And finally: "You're a Communist"
Not at all. I think business and markets are just great in a lot of areas. But I don't think that is the sum total of civil society. Being against business-worship is hardly the same thing as government-worship. It is the inability to understand this idea which is the ultimate proof that Libertarianism Makes You Stupid.
I don't think the libertarians I count among my friends are stupid, but it does feel sometimes like they are aiming their intelligence at a really stupid purpose. 20:57 GMT
Judah Ariel, formerly of Stage Left, can now be found at Aspasia. The Bloviator is posting there too - check out his post Politicized Science. 13:58 GMT
Sunday, 18 January 2004
Food for thought
Max says: The concession to Islamic supremacy over secularism is not some short-term slip out of pragmatism. It is fundamental to U.S. hegemony in the Middle East, and always has been. Theocracy is one of the U.S.-aligned Oil Cartel's weapons against secularism, nationalism, and democracy. The other one is expansionist Zionism.
William Burton looks at Bush policy and declares it vaporware.
Liberal Oasis on the spinning of Bush's not-very-good poll numbers.
Atrios notes that the place to get decent coverage of the campaign isn't from the professional media, but from ordinary people writing up their first-hand observations in the blogosphere. 21:57 GMT
Another view of Clare Short
Charlie Stross read this Guardian article about Clare Short's recent outburst and wonders if this isn't just The Sun making a mountain out of a molehill again:
This is a non-story. It will have little effect on Short, who shows an indomitable spirit in holding her ground. Nor is it likely to affect Sun sales; a vendetta against a 57-year-old grandmother who has earned considerable public affection for her forthright views is unlikely to haul in more readers, however many breasts on the front page.
But where it does have an impact is that this kind of bullying attempts to kill off public debate about the way women are portrayed in the mass media - and to a considerable extent succeeds. It takes a brave individual to stand up to a thuggish Sun, and one wonders how many other volunteers, apart from Clare Short, would be now prepared to put their heads above the parapet.

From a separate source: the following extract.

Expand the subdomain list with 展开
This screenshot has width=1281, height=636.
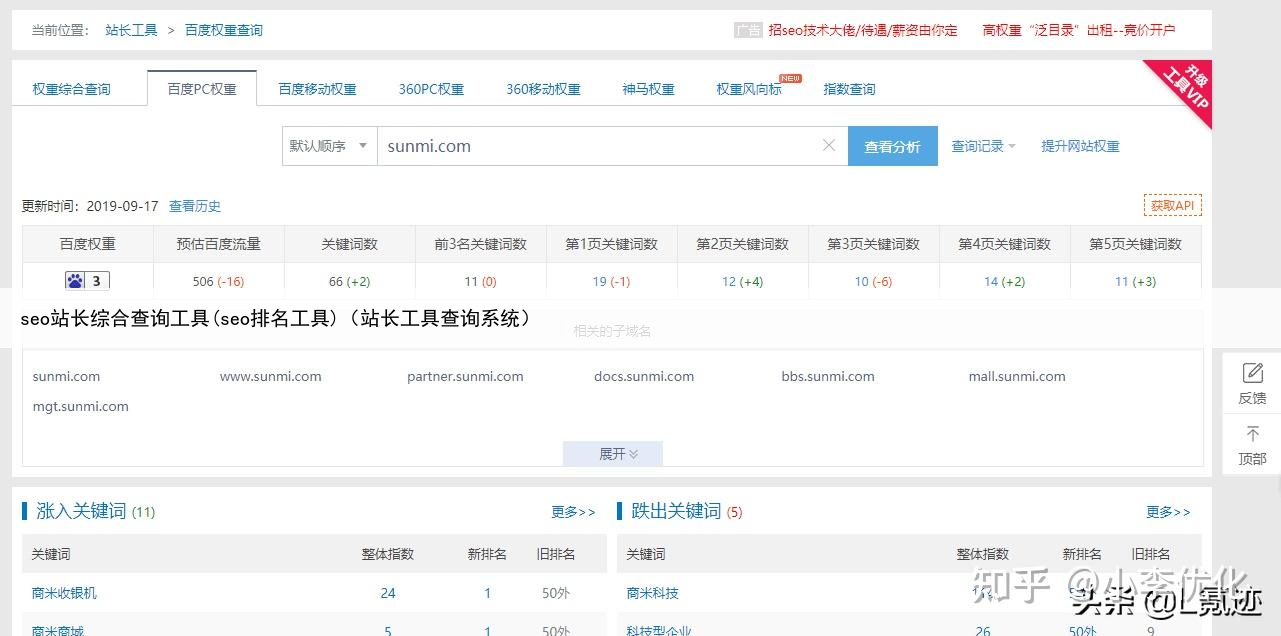coord(612,454)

Anyone who criticises some of the images of women which routinely appear in newspapers or adverts, is accused of being a killjoy or interfering or both. It becomes impossible to advance the case that there are standards of decency worth fighting for, and that the newspaper industry's distance from the porn industry is also worth maintaining.
The author is right to the extent that some parts of the media (well, most parts, actually) have a tendency to deflect and distort public discussion with a lot of hype - and certainly The Sun is famous for having done so. But talking about banning "Page 3" isn't going to do sexual equality much good and doesn't even do much for standards. The fact of the matter is that those images of bare-breasted women are not replacing any higher standard of journalism on the third page of The Sun.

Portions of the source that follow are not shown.